Reading | ################################################## | 100% 0.00s

avrdude: Device signature = 0x1e9412 (probably t1634)
avrdude: NOTE: "flash" memory has been specified, an erase cycle will be performed
         To disable this feature, specify the -D option.
avrdude: erasing chip
avrdude: warning: cannot set sck period. please check for usbasp firmware update.
avrdude: reading input file "2023-11-06-anduril.digitalcircuit-noctigon-kr4-nofet-e21a-2700k.hex"
avrdude: input file 2023-11-06-anduril.digitalcircuit-noctigon-kr4-nofet-e21a-2700k.hex auto detected as Intel Hex
avrdude: writing flash (10632 bytes):

Writing | ################################################## | 100% 7.06s

avrdude: 10632 bytes of flash written
avrdude: verifying flash memory against 2023-11-06-anduril.digitalcircuit-noctigon-kr4-nofet-e21a-2700k.hex:
avrdude: load data flash data from input file 2023-11-06-anduril.digitalcircuit-noctigon-kr4-nofet-e21a-2700k.hex:
avrdude: input file 2023-11-06-anduril.digitalcircuit-noctigon-kr4-nofet-e21a-2700k.hex auto detected as Intel Hex
avrdude: input file 2023-11-06-anduril.digitalcircuit-noctigon-kr4-nofet-e21a-2700k.hex contains 10632 bytes
avrdude: reading on-chip flash data:

Reading | ################################################## | 100% 5.50s

avrdude: verifying ...
avrdude: verification error, first mismatch at byte 0x0000
         0x00 != 0x24
avrdude: verification error; content mismatch

avrdude done.  Thank you.


avrdude: warning: cannot set sck period. please check for usbasp firmware update.
avrdude: error: program enable: target doesn't answer. 1 
avrdude: initialization failed, rc=-1
         Double check connections and try again, or use -F to override
         this check.


avrdude done.  Thank you.
[…trimmed many further repeated failed attempts…]

You could try using HVP in-circuit, but there’s a chance this might just release the magic smoke from the driver as it involves applying 12V to the MCU, and it might also need access to pins that aren’t exposed via flashing pads.

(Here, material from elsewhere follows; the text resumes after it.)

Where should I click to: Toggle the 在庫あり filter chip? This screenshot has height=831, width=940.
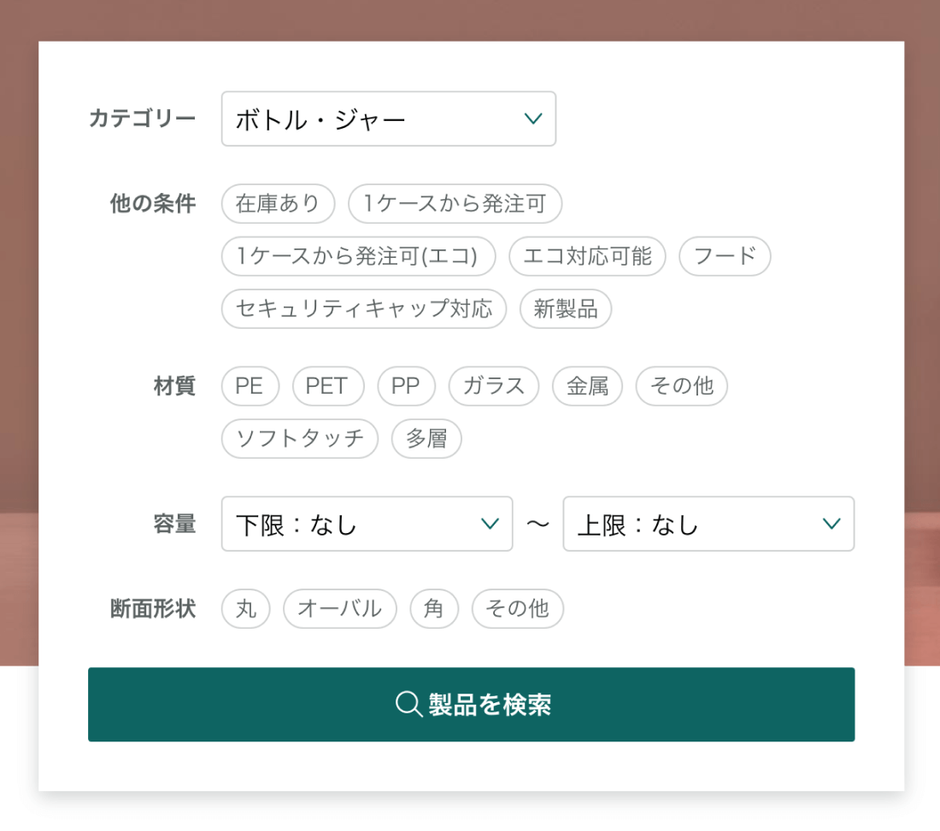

The most helpful post I read about it with what seems to be the same issue (although on a t85) is Removing a Curse from ATtiny85 Fuses.

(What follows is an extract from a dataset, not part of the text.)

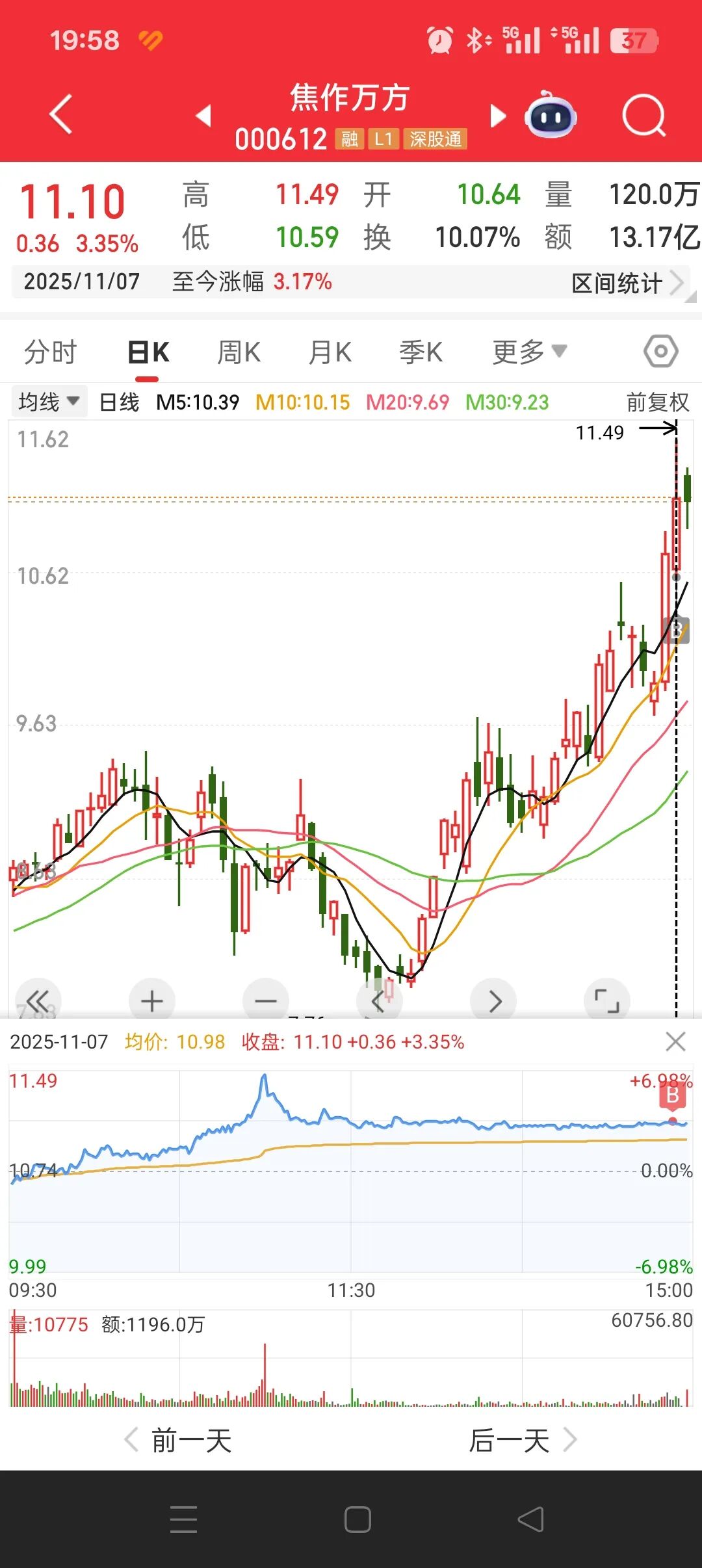Open the robot AI assistant icon

click(551, 116)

When this happened to me, in the end I just got a new driver because it was going to be more time and expense for non-guaranteed results, but it’s interesting to look into anyway.

Thank you! That makes sense.

Ah, yeah, I might have seen that - quite an interesting exploration, but that would be after repairing, to satisfy curiosity.

At this point, the way forward seems to be getting a new MCU, or an entire new KR4 driver (especially if there are nicer options compatible with E21A LEDs), and I’ll need to either learn to do SMD (I’m willing to investigate), or find someone to pay to handle this alongside dealing with shipping (United States).

I just had jlhawaii do it on my light, probably the most reasonable price around, plus if you had any accessories you were planning on picking up you can save some money by combining that with the return shipping.

Yeah, there’s a high risk of frying something. Even if the MCU is fine with the extra voltage, other components on the driver might not be. Like, on old FET+1 drivers, the +1 generally gets fried when doing anything over 6V or so… and occasionally the FET does too. The driver I’m using for development right now has a hard maximum of 4.4V, so I can’t even use a 5V flashing adapter… I have to use 3.3V instead.

So usually HVSP requires pulling the MCU off first, recovering it, then soldering the MCU back onto the board. And that’s not feasible for most people. It needs IR or hot-air reflow tools, high-voltage flashing equipment, and a relatively high level of skill.

I’m glad we have UPDI now instead of AVR ISP… and I’m working on getting Hank updated to a newer MCU. But older models are still stuck with an older protocol which is less convenient and slightly less reliable.